═══ Material ═══

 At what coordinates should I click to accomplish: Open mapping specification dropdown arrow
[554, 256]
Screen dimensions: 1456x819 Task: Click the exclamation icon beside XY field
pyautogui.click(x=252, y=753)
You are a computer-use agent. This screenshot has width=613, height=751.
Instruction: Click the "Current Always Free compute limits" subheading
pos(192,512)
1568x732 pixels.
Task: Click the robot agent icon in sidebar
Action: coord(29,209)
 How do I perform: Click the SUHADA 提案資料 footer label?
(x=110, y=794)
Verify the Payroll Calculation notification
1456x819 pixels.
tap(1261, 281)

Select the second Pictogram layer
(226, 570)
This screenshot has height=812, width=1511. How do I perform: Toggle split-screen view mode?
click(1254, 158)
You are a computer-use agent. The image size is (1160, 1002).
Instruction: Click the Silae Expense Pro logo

═══

→ Short problem: Please give again the lines of the records above, starting with the line that contains "How do I perform: Click" and going on through the line that contains "click(1254, 158)", with both of those lines included.

→ Solution to this task:
 How do I perform: Click the SUHADA 提案資料 footer label?
(x=110, y=794)
Verify the Payroll Calculation notification
1456x819 pixels.
tap(1261, 281)

Select the second Pictogram layer
(226, 570)
This screenshot has height=812, width=1511. How do I perform: Toggle split-screen view mode?
click(1254, 158)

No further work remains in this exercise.